Florida Farm Bureau Casualty Insurance Co. wants the justices to reverse an appellate court decision that it must pay the $65,000 policy limit although its adjusters say wind was responsible for only $11,583.93 and the policy excludes water damage.

It’s the first of many wind-water cases to reach the Supreme Court and likely will set a precedent for others. But the decision will not apply to future hurricanes because the Legislature in 2005 changed state law to make it clear insurance companies do not have to pay for damages caused by excluded perils.

“It is undisputed that our covered peril did not cause the total loss,” Elliot Scherker told the justices on behalf of Farm Bureau Casualty.

The 1st District Court of Appeal, though, decided Farm Bureau must pay policy limits to Eugene Cox for his home along Blackwater Bay in the Florida Panhandle. The ruling was based on a 2004 interpretation of Florida’s 1899 Valued Policy Law by the 4th District Court of Appeal. That decision never went to the Supreme Court, but Scherker argued it was wrong. The 4th District ruled in favor of Zennon Mierzwa, who lost his Fort Lauderdale home in 1999 to Hurricane Irene. The appellate judges ordered the Florida Windstorm Underwriting Association to pay full wind policy limits.

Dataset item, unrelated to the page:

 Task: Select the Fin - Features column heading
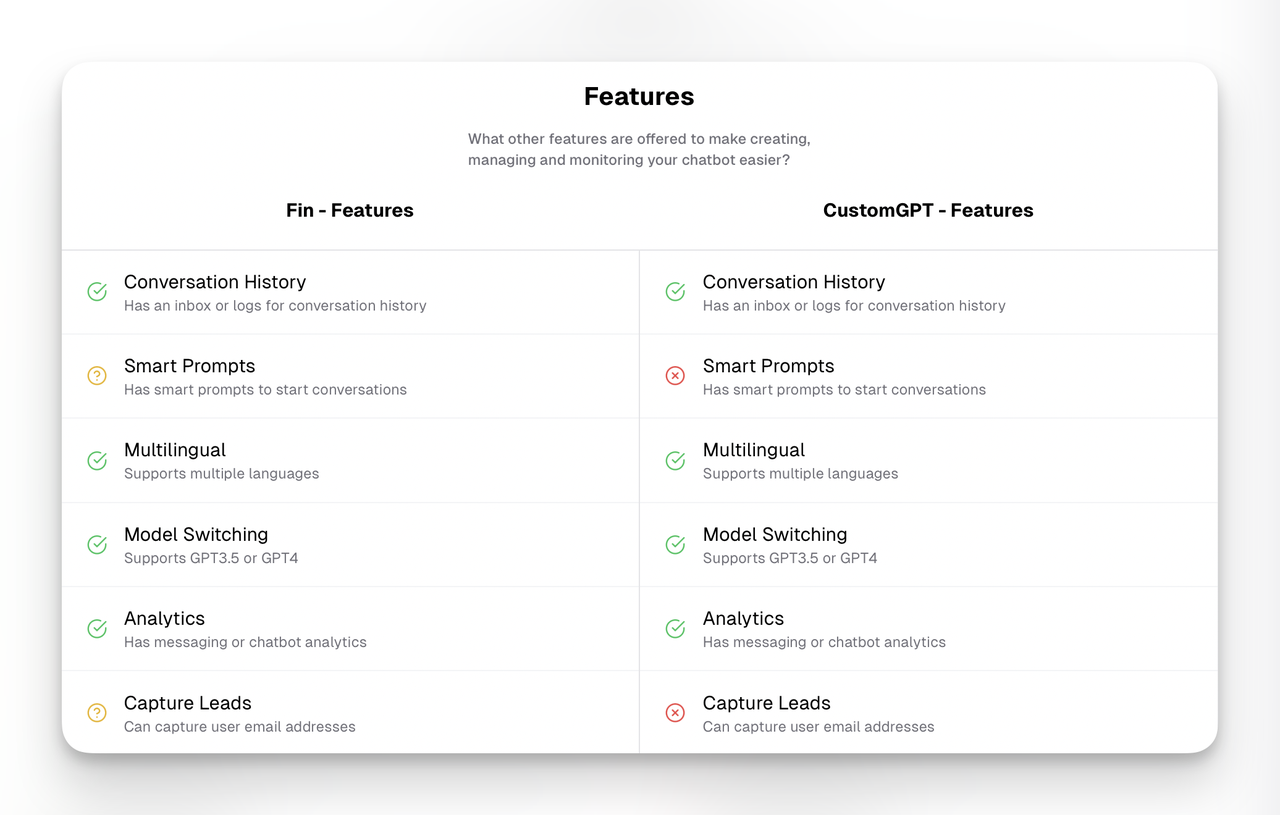350,210
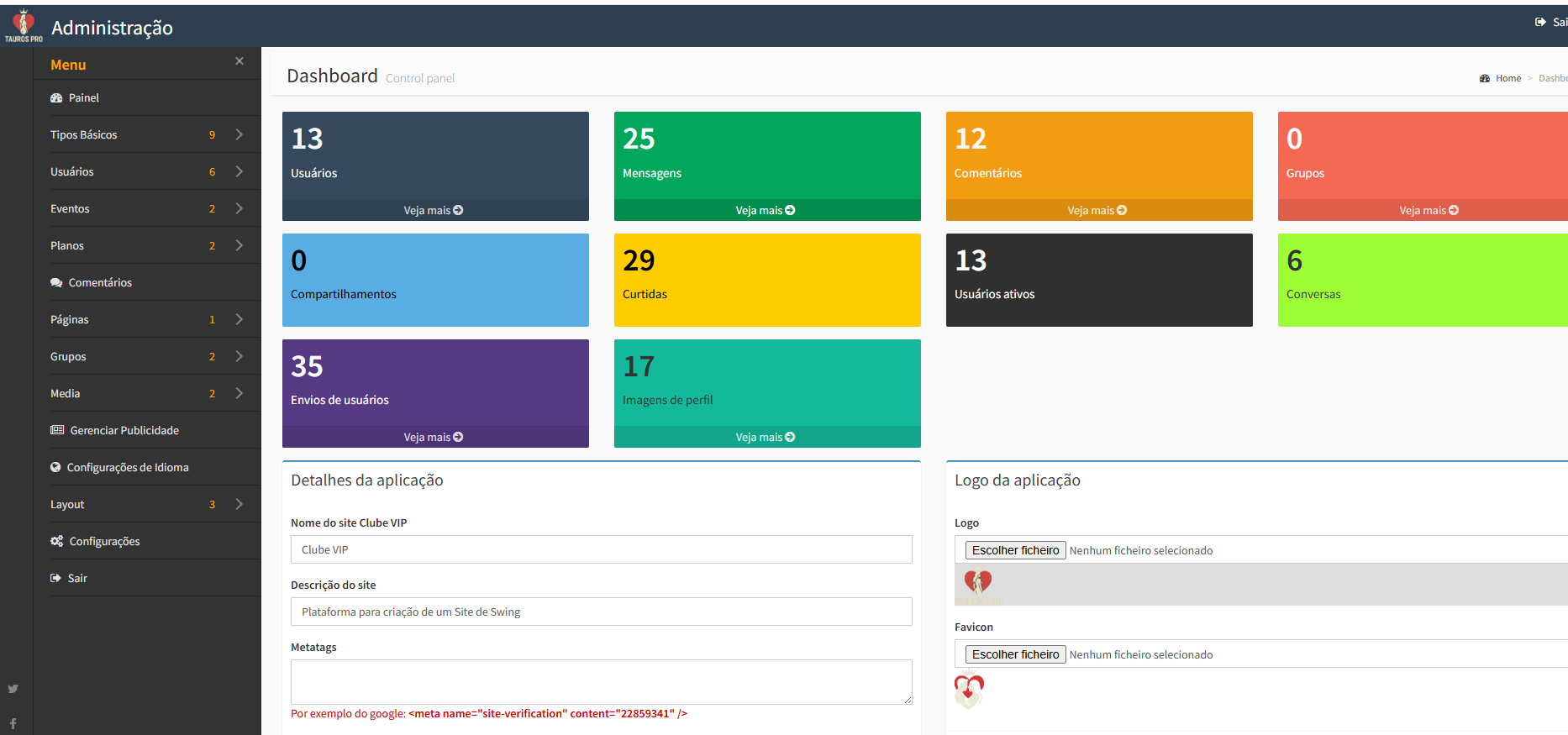Click Veja mais on Mensagens card

766,211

Cox’s lawyer, Louis Rosenbloum, argued both appellate courts had simply followed the letter of the law as then written no matter how unfair that may seem.

“The best argument from our position is the 2005 legislation itself,” Rosenbloum said. “Because why in the world would they have changed it if it so clearly states what Farm Bureau says?”

Rosenbloum says no one knows how many wind-water cases are pending but there could be hundreds. The 1st District recently ruled against the state’s Citizens insurer in another of those cases.

Copyright 2007 Associated Press. All rights reserved. This material may not be published, broadcast, rewritten or redistributed.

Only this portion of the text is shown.